06.06.2019 | Par Valérie Krafft

Un partenariat pour la prévention des chutes

Le programme de prévention des chutes «La sécurité au quotidien» est le résultat de la collaboration entre la Ligue suisse contre le rhumatisme et les assurances-maladie. Il faudrait investir plus dans de tels programmes.

La prévention des chutes nous concerne tous: à partir de 65 ans, les chutes représentent le genre d’accident le plus fréquent avec un pourcentage de 83%. Pour les assurances-maladie, c’est un sujet économique d’importance, car les chutes occasionnent chaque année des dépenses à hauteur de CHF 1,4 milliard.

C’est précisément à ce niveau qu’intervient le programme de prévention des chutes élaboré par des scientifiques de la Ligue suisse contre le rhumatisme, «La sécurité au quotidien»: des physiothérapeutes et des ergothérapeutes au bénéfice d’une formation spéciale évaluent le comportement et la situation au domicile des seniors exposés aux risques de chute. Des mesures simples permettent d’écarter le risque de chute, et des exercices d’équilibre et de renforcement musculaire sont enseignés. Une relance systématique et un rapport à l’intention du médecin de famille avec des recommandations de mesures complémentaires viennent compléter le programme.

En cours d’année, une étude prospective auprès de plus de 650 seniors fournira des données probantes sur l’efficacité et le caractère économique de l’offre. Les premiers résultats provisoires sont prometteurs.

Partenariat d’égal à égal

En tant qu’organisation spécialisée et ligue de la santé, nous avons impérativement besoin de partenaires puissants pour développer durablement de tels programmes sur l’ensemble du territoire et les financer. Dès les débuts, une concertation a été menée avec plusieurs assurances-maladie par rapport à ce programme. Nous avons déterminé ensemble des moyens de faire connaître l’offre le mieux possible, dans l’intérêt de tous les partenaires et notamment des seniors, et de nous assurer que les prestations sont conformes aux critères des assurances-maladie relatifs à l’efficacité, à l’adéquation et au caractère économique.
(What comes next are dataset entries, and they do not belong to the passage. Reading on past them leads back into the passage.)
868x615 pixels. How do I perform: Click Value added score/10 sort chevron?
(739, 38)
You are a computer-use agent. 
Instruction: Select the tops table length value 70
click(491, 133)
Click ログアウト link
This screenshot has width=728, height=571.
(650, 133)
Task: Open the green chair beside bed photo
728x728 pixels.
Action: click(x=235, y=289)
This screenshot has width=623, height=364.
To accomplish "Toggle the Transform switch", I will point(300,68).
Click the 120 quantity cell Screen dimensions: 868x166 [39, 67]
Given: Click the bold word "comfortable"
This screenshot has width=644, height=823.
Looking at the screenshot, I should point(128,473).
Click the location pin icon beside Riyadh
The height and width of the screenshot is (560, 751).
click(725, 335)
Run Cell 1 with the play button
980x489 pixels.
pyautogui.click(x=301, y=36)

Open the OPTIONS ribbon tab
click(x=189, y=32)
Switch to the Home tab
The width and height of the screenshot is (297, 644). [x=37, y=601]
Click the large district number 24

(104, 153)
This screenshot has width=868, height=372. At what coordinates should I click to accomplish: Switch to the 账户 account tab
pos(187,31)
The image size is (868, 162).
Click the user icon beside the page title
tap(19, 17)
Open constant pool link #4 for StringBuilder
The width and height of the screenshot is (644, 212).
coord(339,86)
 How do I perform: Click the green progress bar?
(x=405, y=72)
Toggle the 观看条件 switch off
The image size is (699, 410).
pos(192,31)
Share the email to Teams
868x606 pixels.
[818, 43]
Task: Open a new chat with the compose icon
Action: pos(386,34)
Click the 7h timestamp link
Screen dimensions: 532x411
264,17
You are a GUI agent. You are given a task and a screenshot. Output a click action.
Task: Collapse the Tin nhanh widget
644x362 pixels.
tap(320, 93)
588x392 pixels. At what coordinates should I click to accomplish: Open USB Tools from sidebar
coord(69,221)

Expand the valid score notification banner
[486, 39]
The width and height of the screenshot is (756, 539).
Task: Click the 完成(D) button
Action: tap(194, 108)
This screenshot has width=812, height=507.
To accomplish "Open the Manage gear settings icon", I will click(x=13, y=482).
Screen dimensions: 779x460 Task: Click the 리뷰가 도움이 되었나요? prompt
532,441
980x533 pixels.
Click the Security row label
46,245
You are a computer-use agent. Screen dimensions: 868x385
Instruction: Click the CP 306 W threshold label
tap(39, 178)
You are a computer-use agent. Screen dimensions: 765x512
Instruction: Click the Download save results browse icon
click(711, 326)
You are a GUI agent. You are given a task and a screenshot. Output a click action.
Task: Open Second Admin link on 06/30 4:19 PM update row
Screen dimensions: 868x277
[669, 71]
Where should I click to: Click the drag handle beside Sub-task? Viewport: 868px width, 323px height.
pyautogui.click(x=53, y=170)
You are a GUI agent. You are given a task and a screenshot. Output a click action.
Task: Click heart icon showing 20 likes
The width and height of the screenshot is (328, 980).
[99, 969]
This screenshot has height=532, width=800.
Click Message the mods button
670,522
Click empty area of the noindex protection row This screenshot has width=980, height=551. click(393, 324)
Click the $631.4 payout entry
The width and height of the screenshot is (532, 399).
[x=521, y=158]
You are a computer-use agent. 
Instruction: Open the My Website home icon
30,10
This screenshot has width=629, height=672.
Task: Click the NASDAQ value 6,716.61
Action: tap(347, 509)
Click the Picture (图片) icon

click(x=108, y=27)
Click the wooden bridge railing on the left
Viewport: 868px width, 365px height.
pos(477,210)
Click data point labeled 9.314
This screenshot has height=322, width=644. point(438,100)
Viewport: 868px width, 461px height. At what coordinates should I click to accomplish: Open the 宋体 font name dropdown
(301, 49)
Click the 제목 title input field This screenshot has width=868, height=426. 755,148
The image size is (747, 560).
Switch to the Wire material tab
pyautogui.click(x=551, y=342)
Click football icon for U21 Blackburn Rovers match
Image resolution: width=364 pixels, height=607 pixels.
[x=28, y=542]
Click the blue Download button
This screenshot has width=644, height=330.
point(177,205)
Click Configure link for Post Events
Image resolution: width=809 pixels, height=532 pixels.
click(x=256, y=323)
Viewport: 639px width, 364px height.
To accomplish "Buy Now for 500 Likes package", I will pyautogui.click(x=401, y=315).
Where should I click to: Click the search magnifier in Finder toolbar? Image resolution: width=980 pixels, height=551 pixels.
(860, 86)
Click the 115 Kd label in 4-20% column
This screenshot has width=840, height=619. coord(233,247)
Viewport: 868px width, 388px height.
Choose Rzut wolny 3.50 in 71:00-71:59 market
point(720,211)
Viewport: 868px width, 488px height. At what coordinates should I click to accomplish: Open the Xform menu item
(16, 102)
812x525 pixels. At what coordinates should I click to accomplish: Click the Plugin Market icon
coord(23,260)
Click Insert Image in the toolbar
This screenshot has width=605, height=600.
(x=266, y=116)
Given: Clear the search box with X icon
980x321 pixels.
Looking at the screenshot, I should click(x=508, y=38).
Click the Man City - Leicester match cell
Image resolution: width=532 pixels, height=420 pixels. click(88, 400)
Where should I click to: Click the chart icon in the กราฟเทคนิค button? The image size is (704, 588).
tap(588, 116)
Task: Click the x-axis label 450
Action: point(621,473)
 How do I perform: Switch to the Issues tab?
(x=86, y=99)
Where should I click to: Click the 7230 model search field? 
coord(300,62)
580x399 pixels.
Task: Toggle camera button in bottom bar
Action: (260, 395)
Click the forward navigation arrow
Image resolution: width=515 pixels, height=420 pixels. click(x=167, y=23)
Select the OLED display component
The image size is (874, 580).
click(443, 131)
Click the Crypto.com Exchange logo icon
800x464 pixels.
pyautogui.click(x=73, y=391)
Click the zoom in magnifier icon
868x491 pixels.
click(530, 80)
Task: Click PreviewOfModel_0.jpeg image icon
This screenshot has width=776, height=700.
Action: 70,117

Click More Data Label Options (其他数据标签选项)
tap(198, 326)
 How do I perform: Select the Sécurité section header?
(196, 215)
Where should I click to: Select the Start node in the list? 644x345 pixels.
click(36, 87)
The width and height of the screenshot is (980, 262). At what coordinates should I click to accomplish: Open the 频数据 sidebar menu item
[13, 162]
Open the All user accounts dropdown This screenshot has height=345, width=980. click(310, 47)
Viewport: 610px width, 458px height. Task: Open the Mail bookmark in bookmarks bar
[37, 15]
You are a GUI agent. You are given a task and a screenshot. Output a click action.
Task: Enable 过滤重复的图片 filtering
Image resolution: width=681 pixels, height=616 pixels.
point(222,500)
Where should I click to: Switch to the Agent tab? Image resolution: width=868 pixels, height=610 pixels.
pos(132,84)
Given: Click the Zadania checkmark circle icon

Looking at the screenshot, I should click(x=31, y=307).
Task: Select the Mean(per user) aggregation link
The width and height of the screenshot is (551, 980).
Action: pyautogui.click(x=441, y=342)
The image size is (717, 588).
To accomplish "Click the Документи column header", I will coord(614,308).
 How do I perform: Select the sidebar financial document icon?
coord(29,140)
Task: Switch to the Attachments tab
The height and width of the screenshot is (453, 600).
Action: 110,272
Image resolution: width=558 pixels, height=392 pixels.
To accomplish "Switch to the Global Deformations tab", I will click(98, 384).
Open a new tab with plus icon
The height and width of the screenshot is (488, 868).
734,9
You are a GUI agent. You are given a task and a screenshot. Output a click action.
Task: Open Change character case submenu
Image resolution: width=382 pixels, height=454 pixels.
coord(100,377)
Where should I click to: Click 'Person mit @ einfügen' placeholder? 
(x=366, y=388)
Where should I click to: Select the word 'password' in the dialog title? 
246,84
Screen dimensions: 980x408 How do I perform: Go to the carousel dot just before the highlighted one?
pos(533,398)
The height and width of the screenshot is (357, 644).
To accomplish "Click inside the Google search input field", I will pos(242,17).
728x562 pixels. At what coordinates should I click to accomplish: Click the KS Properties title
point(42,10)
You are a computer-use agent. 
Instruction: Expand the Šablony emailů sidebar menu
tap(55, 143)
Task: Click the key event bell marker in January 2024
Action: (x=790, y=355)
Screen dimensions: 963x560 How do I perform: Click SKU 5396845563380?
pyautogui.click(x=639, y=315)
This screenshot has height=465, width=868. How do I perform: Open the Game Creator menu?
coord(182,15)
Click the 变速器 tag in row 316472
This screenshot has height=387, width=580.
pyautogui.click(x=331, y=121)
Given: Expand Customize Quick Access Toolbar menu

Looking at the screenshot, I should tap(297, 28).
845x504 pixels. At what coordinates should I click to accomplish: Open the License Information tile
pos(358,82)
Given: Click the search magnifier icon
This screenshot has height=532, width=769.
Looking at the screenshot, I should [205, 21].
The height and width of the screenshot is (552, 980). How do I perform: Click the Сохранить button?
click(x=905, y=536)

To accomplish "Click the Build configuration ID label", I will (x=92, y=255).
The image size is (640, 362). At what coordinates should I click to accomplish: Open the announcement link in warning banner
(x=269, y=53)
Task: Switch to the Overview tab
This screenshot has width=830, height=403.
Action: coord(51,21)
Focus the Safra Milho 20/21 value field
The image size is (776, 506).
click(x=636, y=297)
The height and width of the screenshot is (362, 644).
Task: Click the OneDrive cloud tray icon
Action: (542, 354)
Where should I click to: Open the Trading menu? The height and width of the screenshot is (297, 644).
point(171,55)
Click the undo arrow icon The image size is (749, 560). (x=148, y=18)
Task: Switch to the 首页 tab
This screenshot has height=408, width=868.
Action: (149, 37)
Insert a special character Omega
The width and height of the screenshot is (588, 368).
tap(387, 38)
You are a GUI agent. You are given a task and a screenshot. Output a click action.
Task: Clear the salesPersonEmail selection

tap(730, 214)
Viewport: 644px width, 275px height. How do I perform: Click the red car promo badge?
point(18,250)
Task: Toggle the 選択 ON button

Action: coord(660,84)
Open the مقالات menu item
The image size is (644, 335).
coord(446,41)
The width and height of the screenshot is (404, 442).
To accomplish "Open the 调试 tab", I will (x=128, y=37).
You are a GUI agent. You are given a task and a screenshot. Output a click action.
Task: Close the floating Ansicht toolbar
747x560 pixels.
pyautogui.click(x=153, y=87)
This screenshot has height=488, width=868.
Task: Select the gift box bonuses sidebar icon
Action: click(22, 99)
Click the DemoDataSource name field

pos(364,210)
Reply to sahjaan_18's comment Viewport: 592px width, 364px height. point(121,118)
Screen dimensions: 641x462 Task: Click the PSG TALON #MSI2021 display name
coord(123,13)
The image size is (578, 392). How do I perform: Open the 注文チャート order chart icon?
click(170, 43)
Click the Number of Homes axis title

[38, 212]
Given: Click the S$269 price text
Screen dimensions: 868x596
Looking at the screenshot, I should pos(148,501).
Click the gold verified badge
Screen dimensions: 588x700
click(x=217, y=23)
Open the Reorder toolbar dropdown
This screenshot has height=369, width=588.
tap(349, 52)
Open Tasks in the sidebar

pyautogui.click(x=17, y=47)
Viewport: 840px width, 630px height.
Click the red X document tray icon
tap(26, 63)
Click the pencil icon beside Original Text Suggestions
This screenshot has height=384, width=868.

Grâce à cette communication ouverte et transparente, aux objectifs communs et aux rôles clairement définis, il a été possible jusqu’à présent de rendre visite à plus de 5500 seniors dans toute la Suisse et de les conseiller. Les obstacles à l’élargissement de ces programmes sur l’ensemble du territoire et à leur grande disponibilité sont l’offre pléthorique de modèles d’assurance, le traitement des garanties de paiement, le manque d’ouverture de certains assureurs-maladie dans la coopération avec les ligues de la santé et enfin la LAMal, qui n’autorise des mesures de prévention dans l’assurance de base que de manière restrictive.

Quatre souhaits pour l’avenir

La prévention implique des investissements. Les organisations de la santé et les assurances-maladie en sont conscientes. Par rapport aux prestataires commerciaux, les organisations de la santé sont des fournisseurs de prestations soucieux des coûts qui bénéficient d’une grande acceptation du public et d’une bonne réputation. Grâce à de nombreuses offres, les ligues de la santé apportent une contribution importante à la réduction des coûts dans le système de santé. Nous souhaiterions que les quatre mesures suivantes soient concrétisées à l’avenir:

  • resserrer le dialogue entre les ligues de la santé et les assurances-maladie;
  • s’engager avec détermination et honnêteté pour que l’homme soit au centre des préoccupations;
  • diffuser, proposer et financer ensemble des prestations vérifiées scientifiquement, dans le domaine de la prévention précisément;
  • garantir pour l’ensemble des assurés un accès facile à ces prestations, indépendamment de leur assurance-maladie et de leur modèle d’assurance.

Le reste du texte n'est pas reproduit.